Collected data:
-- Opening Marker --
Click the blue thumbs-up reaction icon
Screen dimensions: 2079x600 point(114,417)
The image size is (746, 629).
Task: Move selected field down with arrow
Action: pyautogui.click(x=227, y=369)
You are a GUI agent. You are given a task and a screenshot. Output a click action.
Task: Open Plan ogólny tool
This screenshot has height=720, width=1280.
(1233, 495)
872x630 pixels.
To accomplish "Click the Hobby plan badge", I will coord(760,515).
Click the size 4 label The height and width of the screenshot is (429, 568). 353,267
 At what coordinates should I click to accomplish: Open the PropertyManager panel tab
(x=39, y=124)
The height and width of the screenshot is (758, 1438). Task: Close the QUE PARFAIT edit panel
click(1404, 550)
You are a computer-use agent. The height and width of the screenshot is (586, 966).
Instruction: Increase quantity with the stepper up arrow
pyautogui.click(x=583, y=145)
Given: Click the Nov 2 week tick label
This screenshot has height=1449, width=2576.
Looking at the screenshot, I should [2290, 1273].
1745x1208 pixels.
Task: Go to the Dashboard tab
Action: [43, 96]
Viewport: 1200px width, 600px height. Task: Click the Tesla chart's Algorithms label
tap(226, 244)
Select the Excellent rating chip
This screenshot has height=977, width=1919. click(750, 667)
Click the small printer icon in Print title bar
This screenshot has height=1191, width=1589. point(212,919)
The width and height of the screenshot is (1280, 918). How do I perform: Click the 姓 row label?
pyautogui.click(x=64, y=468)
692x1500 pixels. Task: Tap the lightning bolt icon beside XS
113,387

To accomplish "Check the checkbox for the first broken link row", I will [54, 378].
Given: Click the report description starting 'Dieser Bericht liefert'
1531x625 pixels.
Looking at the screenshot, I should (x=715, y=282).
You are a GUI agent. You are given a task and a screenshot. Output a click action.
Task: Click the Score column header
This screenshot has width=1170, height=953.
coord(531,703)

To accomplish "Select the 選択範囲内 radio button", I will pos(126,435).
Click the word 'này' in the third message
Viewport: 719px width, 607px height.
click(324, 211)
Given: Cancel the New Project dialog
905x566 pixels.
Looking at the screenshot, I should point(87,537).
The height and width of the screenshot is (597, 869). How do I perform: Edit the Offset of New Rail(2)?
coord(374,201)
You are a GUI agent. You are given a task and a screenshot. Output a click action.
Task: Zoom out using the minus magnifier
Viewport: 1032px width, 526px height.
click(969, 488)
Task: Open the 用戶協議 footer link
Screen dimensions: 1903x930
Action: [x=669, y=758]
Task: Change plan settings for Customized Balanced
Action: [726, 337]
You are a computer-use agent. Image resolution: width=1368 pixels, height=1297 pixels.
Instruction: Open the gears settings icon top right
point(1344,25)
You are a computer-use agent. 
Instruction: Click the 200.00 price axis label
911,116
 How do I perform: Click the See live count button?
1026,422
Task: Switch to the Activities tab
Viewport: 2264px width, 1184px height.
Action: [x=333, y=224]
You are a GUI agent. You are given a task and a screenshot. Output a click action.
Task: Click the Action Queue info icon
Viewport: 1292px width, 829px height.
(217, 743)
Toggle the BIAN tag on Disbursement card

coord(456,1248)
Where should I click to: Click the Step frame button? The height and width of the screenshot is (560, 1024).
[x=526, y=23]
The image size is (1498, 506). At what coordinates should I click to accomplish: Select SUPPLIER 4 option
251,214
-- Closing Marker --
Activity:
Work through the data line by line and state how many lines have the string "computer"; add nothing else.

Response to this task:
3